_Exercise:_ Give the records again in full, exactly as they appear.

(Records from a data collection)
══════════════════════════════

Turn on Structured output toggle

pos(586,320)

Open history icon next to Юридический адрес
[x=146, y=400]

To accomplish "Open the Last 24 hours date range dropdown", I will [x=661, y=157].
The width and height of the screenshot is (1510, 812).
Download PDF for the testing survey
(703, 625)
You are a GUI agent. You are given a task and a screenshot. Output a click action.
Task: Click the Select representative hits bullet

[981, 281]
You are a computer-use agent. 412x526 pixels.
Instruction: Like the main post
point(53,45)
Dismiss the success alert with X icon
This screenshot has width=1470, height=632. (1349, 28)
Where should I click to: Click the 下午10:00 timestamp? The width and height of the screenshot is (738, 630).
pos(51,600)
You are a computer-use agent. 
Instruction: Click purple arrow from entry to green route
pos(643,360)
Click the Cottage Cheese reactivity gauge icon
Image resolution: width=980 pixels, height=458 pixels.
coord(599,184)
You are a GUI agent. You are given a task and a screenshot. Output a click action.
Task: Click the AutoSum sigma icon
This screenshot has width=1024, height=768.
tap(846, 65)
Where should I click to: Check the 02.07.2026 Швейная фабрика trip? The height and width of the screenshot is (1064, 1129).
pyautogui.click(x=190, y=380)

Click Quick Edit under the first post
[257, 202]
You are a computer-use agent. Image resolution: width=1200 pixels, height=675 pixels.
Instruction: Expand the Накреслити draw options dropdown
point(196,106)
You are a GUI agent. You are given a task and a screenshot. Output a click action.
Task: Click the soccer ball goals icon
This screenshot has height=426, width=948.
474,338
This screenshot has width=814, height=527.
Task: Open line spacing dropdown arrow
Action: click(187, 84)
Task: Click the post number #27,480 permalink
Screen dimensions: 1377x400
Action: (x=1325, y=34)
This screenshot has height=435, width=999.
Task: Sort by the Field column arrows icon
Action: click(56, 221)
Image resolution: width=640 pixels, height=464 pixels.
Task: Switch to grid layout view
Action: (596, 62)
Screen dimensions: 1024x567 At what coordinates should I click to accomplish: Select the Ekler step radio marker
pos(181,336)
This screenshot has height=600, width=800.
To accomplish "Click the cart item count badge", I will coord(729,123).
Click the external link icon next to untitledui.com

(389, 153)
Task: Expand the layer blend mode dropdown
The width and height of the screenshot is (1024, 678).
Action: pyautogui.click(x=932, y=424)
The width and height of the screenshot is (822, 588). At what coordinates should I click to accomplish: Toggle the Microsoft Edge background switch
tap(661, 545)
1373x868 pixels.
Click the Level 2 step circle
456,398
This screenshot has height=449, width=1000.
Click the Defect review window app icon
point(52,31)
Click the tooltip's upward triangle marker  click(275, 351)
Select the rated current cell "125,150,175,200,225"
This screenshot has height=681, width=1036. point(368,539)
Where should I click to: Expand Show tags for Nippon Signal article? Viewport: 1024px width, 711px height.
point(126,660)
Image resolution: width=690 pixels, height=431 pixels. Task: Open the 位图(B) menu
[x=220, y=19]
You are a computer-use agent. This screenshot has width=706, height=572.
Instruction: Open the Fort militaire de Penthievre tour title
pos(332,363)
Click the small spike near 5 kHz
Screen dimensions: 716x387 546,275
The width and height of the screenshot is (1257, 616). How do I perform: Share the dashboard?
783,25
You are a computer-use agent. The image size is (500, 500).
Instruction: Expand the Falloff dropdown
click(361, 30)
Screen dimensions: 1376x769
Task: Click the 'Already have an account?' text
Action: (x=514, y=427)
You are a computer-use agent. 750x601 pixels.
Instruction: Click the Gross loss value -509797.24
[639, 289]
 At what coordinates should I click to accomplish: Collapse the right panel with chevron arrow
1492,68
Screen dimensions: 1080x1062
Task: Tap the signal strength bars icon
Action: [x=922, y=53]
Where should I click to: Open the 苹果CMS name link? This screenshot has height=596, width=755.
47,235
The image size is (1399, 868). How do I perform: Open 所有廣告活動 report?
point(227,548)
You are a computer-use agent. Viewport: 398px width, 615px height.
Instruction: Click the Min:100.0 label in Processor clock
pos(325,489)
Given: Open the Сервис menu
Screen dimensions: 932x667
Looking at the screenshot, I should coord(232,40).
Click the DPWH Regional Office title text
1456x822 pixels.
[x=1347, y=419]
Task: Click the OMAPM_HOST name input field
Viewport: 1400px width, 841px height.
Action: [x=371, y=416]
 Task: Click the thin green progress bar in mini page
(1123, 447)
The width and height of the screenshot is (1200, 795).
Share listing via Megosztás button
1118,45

══════════════════════════════

_Answer section:_
Turn on Structured output toggle

pos(586,320)

Open history icon next to Юридический адрес
[x=146, y=400]

To accomplish "Open the Last 24 hours date range dropdown", I will [x=661, y=157].
The width and height of the screenshot is (1510, 812).
Download PDF for the testing survey
(703, 625)
You are a GUI agent. You are given a task and a screenshot. Output a click action.
Task: Click the Select representative hits bullet

[981, 281]
You are a computer-use agent. 412x526 pixels.
Instruction: Like the main post
point(53,45)
Dismiss the success alert with X icon
This screenshot has width=1470, height=632. (1349, 28)
Where should I click to: Click the 下午10:00 timestamp? The width and height of the screenshot is (738, 630).
pos(51,600)
You are a computer-use agent. 
Instruction: Click purple arrow from entry to green route
pos(643,360)
Click the Cottage Cheese reactivity gauge icon
Image resolution: width=980 pixels, height=458 pixels.
coord(599,184)
You are a GUI agent. You are given a task and a screenshot. Output a click action.
Task: Click the AutoSum sigma icon
This screenshot has width=1024, height=768.
tap(846, 65)
Where should I click to: Check the 02.07.2026 Швейная фабрика trip? The height and width of the screenshot is (1064, 1129).
pyautogui.click(x=190, y=380)

Click Quick Edit under the first post
[257, 202]
You are a computer-use agent. Image resolution: width=1200 pixels, height=675 pixels.
Instruction: Expand the Накреслити draw options dropdown
point(196,106)
You are a GUI agent. You are given a task and a screenshot. Output a click action.
Task: Click the soccer ball goals icon
This screenshot has height=426, width=948.
474,338
This screenshot has width=814, height=527.
Task: Open line spacing dropdown arrow
Action: click(187, 84)
Task: Click the post number #27,480 permalink
Screen dimensions: 1377x400
Action: (x=1325, y=34)
This screenshot has height=435, width=999.
Task: Sort by the Field column arrows icon
Action: click(56, 221)
Image resolution: width=640 pixels, height=464 pixels.
Task: Switch to grid layout view
Action: (596, 62)
Screen dimensions: 1024x567 At what coordinates should I click to accomplish: Select the Ekler step radio marker
pos(181,336)
This screenshot has height=600, width=800.
To accomplish "Click the cart item count badge", I will coord(729,123).
Click the external link icon next to untitledui.com

(389, 153)
Task: Expand the layer blend mode dropdown
The width and height of the screenshot is (1024, 678).
Action: pyautogui.click(x=932, y=424)
The width and height of the screenshot is (822, 588). At what coordinates should I click to accomplish: Toggle the Microsoft Edge background switch
tap(661, 545)
1373x868 pixels.
Click the Level 2 step circle
456,398
This screenshot has height=449, width=1000.
Click the Defect review window app icon
point(52,31)
Click the tooltip's upward triangle marker  click(275, 351)
Select the rated current cell "125,150,175,200,225"
This screenshot has height=681, width=1036. point(368,539)
Where should I click to: Expand Show tags for Nippon Signal article? Viewport: 1024px width, 711px height.
point(126,660)
Image resolution: width=690 pixels, height=431 pixels. Task: Open the 位图(B) menu
[x=220, y=19]
You are a computer-use agent. This screenshot has width=706, height=572.
Instruction: Open the Fort militaire de Penthievre tour title
pos(332,363)
Click the small spike near 5 kHz
Screen dimensions: 716x387 546,275
The width and height of the screenshot is (1257, 616). How do I perform: Share the dashboard?
783,25
You are a computer-use agent. The image size is (500, 500).
Instruction: Expand the Falloff dropdown
click(361, 30)
Screen dimensions: 1376x769
Task: Click the 'Already have an account?' text
Action: (x=514, y=427)
You are a computer-use agent. 750x601 pixels.
Instruction: Click the Gross loss value -509797.24
[639, 289]
 At what coordinates should I click to accomplish: Collapse the right panel with chevron arrow
1492,68
Screen dimensions: 1080x1062
Task: Tap the signal strength bars icon
Action: [x=922, y=53]
Where should I click to: Open the 苹果CMS name link? This screenshot has height=596, width=755.
47,235
The image size is (1399, 868). How do I perform: Open 所有廣告活動 report?
point(227,548)
You are a computer-use agent. Viewport: 398px width, 615px height.
Instruction: Click the Min:100.0 label in Processor clock
pos(325,489)
Given: Open the Сервис menu
Screen dimensions: 932x667
Looking at the screenshot, I should coord(232,40).
Click the DPWH Regional Office title text
1456x822 pixels.
[x=1347, y=419]
Task: Click the OMAPM_HOST name input field
Viewport: 1400px width, 841px height.
Action: [x=371, y=416]
 Task: Click the thin green progress bar in mini page
(1123, 447)
The width and height of the screenshot is (1200, 795).
Share listing via Megosztás button
1118,45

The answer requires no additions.